* _EXERCISE BRIEF_
Set down each of the following lines again, word for word, without changing anything.

* _MATERIAL_
□ □ □ □ □ □ □
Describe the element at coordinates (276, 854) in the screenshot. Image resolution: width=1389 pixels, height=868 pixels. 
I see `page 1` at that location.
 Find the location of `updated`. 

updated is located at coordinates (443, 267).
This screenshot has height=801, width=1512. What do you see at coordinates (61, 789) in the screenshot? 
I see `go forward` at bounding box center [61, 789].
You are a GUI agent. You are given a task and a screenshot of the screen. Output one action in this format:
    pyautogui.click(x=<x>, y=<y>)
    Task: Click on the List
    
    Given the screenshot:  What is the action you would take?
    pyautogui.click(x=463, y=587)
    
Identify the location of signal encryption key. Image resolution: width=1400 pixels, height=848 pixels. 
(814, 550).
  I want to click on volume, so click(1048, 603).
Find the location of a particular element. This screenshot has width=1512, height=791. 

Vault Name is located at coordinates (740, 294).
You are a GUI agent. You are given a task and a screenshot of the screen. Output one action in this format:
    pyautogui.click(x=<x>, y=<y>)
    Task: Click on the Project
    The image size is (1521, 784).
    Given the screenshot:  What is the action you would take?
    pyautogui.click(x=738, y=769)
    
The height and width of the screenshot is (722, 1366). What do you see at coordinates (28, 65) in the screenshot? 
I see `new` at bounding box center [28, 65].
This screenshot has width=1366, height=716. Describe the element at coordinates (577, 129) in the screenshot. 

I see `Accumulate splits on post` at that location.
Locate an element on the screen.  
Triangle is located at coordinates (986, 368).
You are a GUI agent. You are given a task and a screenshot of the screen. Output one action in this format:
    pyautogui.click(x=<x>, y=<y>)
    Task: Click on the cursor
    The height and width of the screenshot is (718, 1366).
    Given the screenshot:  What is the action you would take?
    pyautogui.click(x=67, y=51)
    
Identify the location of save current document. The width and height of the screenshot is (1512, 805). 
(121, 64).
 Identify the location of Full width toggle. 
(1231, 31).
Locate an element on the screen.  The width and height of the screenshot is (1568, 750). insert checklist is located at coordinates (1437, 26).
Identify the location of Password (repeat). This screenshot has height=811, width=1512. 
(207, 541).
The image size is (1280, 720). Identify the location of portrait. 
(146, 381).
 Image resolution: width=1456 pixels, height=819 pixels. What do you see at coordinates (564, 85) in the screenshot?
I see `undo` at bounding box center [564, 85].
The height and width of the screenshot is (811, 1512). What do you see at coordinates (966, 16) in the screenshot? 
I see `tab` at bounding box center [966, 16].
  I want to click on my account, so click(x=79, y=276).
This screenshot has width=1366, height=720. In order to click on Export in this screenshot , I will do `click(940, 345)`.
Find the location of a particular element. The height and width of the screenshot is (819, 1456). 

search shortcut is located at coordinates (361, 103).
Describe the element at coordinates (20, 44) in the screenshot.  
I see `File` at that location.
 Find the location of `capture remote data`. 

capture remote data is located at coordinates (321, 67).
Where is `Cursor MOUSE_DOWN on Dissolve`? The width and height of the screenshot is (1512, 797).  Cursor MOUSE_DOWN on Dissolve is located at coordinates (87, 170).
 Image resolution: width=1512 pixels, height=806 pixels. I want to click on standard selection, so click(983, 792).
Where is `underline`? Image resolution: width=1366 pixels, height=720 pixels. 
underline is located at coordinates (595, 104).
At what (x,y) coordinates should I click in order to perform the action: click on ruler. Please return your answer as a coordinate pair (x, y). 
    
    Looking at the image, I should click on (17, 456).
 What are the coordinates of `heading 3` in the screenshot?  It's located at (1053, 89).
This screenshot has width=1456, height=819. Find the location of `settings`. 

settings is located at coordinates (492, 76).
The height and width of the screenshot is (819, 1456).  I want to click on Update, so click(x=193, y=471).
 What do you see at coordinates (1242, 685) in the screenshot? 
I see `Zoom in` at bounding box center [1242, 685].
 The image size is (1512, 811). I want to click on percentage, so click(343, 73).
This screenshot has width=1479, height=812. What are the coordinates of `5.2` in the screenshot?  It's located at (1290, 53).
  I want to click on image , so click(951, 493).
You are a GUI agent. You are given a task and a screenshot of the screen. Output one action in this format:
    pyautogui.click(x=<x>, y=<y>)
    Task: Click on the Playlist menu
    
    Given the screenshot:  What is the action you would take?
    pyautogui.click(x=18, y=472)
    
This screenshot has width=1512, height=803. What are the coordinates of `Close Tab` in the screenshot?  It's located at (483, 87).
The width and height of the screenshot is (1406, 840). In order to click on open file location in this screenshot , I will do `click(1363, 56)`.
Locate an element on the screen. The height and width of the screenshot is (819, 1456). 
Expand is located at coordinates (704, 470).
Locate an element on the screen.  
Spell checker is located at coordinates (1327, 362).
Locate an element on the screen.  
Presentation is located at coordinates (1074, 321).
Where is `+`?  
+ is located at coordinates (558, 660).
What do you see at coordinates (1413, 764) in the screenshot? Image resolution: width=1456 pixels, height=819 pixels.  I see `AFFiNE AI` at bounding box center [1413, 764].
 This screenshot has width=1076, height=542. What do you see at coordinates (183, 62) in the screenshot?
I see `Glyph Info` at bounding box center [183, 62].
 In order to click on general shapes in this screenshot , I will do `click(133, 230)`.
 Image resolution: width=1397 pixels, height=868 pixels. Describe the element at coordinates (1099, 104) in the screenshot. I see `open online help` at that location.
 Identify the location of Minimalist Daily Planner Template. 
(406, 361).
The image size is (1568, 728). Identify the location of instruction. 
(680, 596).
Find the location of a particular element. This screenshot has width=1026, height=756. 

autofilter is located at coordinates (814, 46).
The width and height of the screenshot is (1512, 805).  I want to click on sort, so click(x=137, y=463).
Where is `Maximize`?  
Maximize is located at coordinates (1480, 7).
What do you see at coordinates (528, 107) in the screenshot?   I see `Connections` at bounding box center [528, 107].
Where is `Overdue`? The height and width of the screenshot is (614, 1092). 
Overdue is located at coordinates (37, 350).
□ □ □ □ □ □ □
* _OUTPUT FOR THIS EXERCISE_
Describe the element at coordinates (276, 854) in the screenshot. Image resolution: width=1389 pixels, height=868 pixels. 
I see `page 1` at that location.
 Find the location of `updated`. 

updated is located at coordinates (443, 267).
This screenshot has height=801, width=1512. What do you see at coordinates (61, 789) in the screenshot? 
I see `go forward` at bounding box center [61, 789].
You are a GUI agent. You are given a task and a screenshot of the screen. Output one action in this format:
    pyautogui.click(x=<x>, y=<y>)
    Task: Click on the List
    
    Given the screenshot:  What is the action you would take?
    pyautogui.click(x=463, y=587)
    
Identify the location of signal encryption key. Image resolution: width=1400 pixels, height=848 pixels. 
(814, 550).
  I want to click on volume, so click(1048, 603).
Find the location of a particular element. This screenshot has width=1512, height=791. 

Vault Name is located at coordinates (740, 294).
You are a GUI agent. You are given a task and a screenshot of the screen. Output one action in this format:
    pyautogui.click(x=<x>, y=<y>)
    Task: Click on the Project
    The image size is (1521, 784).
    Given the screenshot:  What is the action you would take?
    pyautogui.click(x=738, y=769)
    
The height and width of the screenshot is (722, 1366). What do you see at coordinates (28, 65) in the screenshot? 
I see `new` at bounding box center [28, 65].
This screenshot has width=1366, height=716. Describe the element at coordinates (577, 129) in the screenshot. 

I see `Accumulate splits on post` at that location.
Locate an element on the screen.  
Triangle is located at coordinates (986, 368).
You are a GUI agent. You are given a task and a screenshot of the screen. Output one action in this format:
    pyautogui.click(x=<x>, y=<y>)
    Task: Click on the cursor
    The height and width of the screenshot is (718, 1366).
    Given the screenshot:  What is the action you would take?
    pyautogui.click(x=67, y=51)
    
Identify the location of save current document. The width and height of the screenshot is (1512, 805). 
(121, 64).
 Identify the location of Full width toggle. 
(1231, 31).
Locate an element on the screen.  The width and height of the screenshot is (1568, 750). insert checklist is located at coordinates (1437, 26).
Identify the location of Password (repeat). This screenshot has height=811, width=1512. 
(207, 541).
The image size is (1280, 720). Identify the location of portrait. 
(146, 381).
 Image resolution: width=1456 pixels, height=819 pixels. What do you see at coordinates (564, 85) in the screenshot?
I see `undo` at bounding box center [564, 85].
The height and width of the screenshot is (811, 1512). What do you see at coordinates (966, 16) in the screenshot? 
I see `tab` at bounding box center [966, 16].
  I want to click on my account, so click(x=79, y=276).
This screenshot has width=1366, height=720. In order to click on Export in this screenshot , I will do `click(940, 345)`.
Find the location of a particular element. The height and width of the screenshot is (819, 1456). 

search shortcut is located at coordinates (361, 103).
Describe the element at coordinates (20, 44) in the screenshot.  
I see `File` at that location.
 Find the location of `capture remote data`. 

capture remote data is located at coordinates (321, 67).
Where is `Cursor MOUSE_DOWN on Dissolve`? The width and height of the screenshot is (1512, 797).  Cursor MOUSE_DOWN on Dissolve is located at coordinates (87, 170).
 Image resolution: width=1512 pixels, height=806 pixels. I want to click on standard selection, so click(983, 792).
Where is `underline`? Image resolution: width=1366 pixels, height=720 pixels. 
underline is located at coordinates (595, 104).
At what (x,y) coordinates should I click in order to perform the action: click on ruler. Please return your answer as a coordinate pair (x, y). 
    
    Looking at the image, I should click on (17, 456).
 What are the coordinates of `heading 3` in the screenshot?  It's located at (1053, 89).
This screenshot has width=1456, height=819. Find the location of `settings`. 

settings is located at coordinates (492, 76).
The height and width of the screenshot is (819, 1456).  I want to click on Update, so click(x=193, y=471).
 What do you see at coordinates (1242, 685) in the screenshot? 
I see `Zoom in` at bounding box center [1242, 685].
 The image size is (1512, 811). I want to click on percentage, so click(343, 73).
This screenshot has width=1479, height=812. What are the coordinates of `5.2` in the screenshot?  It's located at (1290, 53).
  I want to click on image , so click(951, 493).
You are a GUI agent. You are given a task and a screenshot of the screen. Output one action in this format:
    pyautogui.click(x=<x>, y=<y>)
    Task: Click on the Playlist menu
    
    Given the screenshot:  What is the action you would take?
    pyautogui.click(x=18, y=472)
    
This screenshot has width=1512, height=803. What are the coordinates of `Close Tab` in the screenshot?  It's located at (483, 87).
The width and height of the screenshot is (1406, 840). In order to click on open file location in this screenshot , I will do `click(1363, 56)`.
Locate an element on the screen. The height and width of the screenshot is (819, 1456). 
Expand is located at coordinates (704, 470).
Locate an element on the screen.  
Spell checker is located at coordinates (1327, 362).
Locate an element on the screen.  
Presentation is located at coordinates (1074, 321).
Where is `+`?  
+ is located at coordinates (558, 660).
What do you see at coordinates (1413, 764) in the screenshot? Image resolution: width=1456 pixels, height=819 pixels.  I see `AFFiNE AI` at bounding box center [1413, 764].
 This screenshot has width=1076, height=542. What do you see at coordinates (183, 62) in the screenshot?
I see `Glyph Info` at bounding box center [183, 62].
 In order to click on general shapes in this screenshot , I will do `click(133, 230)`.
 Image resolution: width=1397 pixels, height=868 pixels. Describe the element at coordinates (1099, 104) in the screenshot. I see `open online help` at that location.
 Identify the location of Minimalist Daily Planner Template. 
(406, 361).
The image size is (1568, 728). Identify the location of instruction. 
(680, 596).
Find the location of a particular element. This screenshot has width=1026, height=756. 

autofilter is located at coordinates (814, 46).
The width and height of the screenshot is (1512, 805).  I want to click on sort, so click(x=137, y=463).
Where is `Maximize`?  
Maximize is located at coordinates (1480, 7).
What do you see at coordinates (528, 107) in the screenshot?   I see `Connections` at bounding box center [528, 107].
Where is `Overdue`? The height and width of the screenshot is (614, 1092). 
Overdue is located at coordinates (37, 350).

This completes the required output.